Mean: mean (X) = (x0 + x1 +... + xn) / n

Standard deviation: std = Math.sqrt ([x0-mean (x)] ^ 2 / (NMUI 1), 2)

Variance: var= [x0-mean (x)] ^ 2 / (nmur1)

For example, the average values of the two sets [0pc8 ~ 12] and [8 ~ 9 ~ 11 ~ 12] are both 10. 5%. But there is a big difference between the two sets. Calculate two standard deviations, the former is 8. 3 and the latter is 1. 8.

Shows that the latter is more concentrated. The standard deviation describes the "dispersion" of the data. The reason why it is divided by nmur1 instead of n. Because it enables us to approach the overall standard deviation better with smaller samples. That is, unbiased estimation.

Why do you need covariance?

Standard deviation and variance are generally used to describe one-dimensional data. But in real life, we often encounter datasets containing two-dimensional data. The simplest thing is to count the test results of many subjects when we go to school. The relationship between multidimensional data. Covariance is such a statistic to measure the relationship between two random variables.
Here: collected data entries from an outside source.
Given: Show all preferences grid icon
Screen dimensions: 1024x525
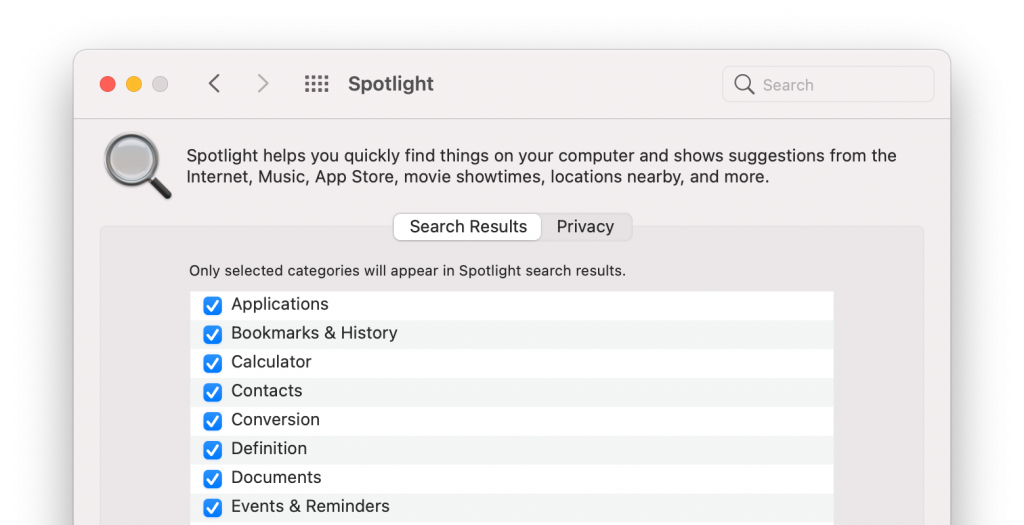Looking at the screenshot, I should (x=317, y=84).
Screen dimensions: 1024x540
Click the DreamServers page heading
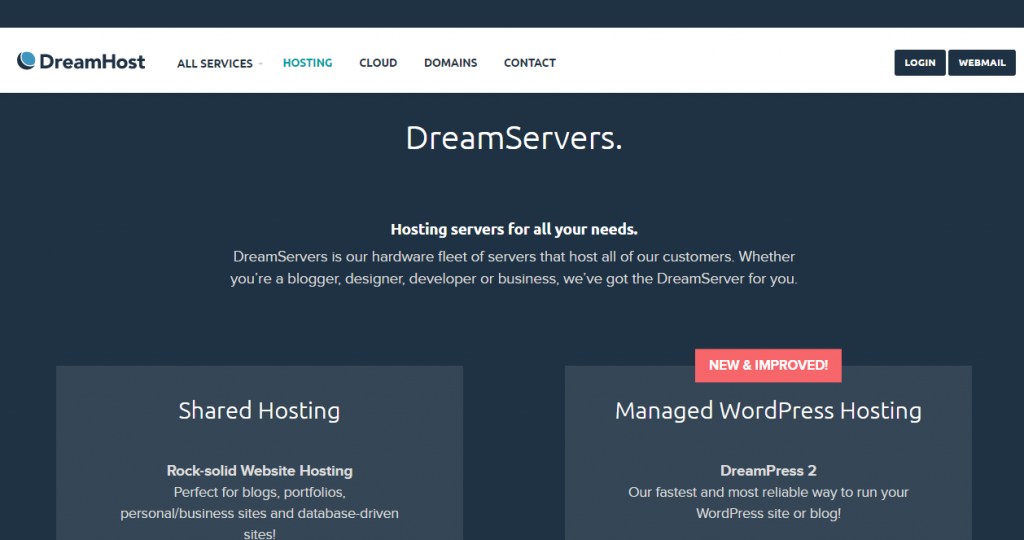click(x=513, y=138)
Var (X) = {Math.pow (xi-mean (X), 2)} / (nmur1) = {xi-mean (X)} {xi-mean (X)} / (nMul 1)

Emulate the definition of variance:

Cov (Xmai Y) = {xi-mean (X)} {yi-mean (Y)} / (NMUI 1)

To measure the extent to which each dimension deviates from its mean.

The significance of the results of covariance:

If it is a positive value, it means that the two are positively correlated, and if the result is negative, it means that the two are negatively correlated. If it is 0, it means that the two are not related and independent of each other.

Multidimensional covariance: represented by matrix

Cov (xmeme x) cov (xpene y) cov (xmeme z)

It can be seen that the covariance matrix is a symmetric matrix, and the diagonals are the variances of each dimension. C=cov (yrecoery x) cov (yrecoery y) cov (yjinz) = >. It's 3-3.

Cov (zjinger x) cov (zjinger y) cov (zjinger z)

At this point, I believe you have a deeper understanding of "how to achieve PCA in Numpy". You might as well do it in practice. Here is the website, more related content can enter the relevant channels to inquire, follow us, continue to learn!

Welcome to subscribe "Shulou Technology Information " to get latest news, interesting things and hot topics in the IT industry, and controls the hottest and latest Internet news, technology news and IT industry trends.

*The comments in the above article only represent the author's personal views and do not represent the views and positions of this website. If you have more insights, please feel free to contribute and share.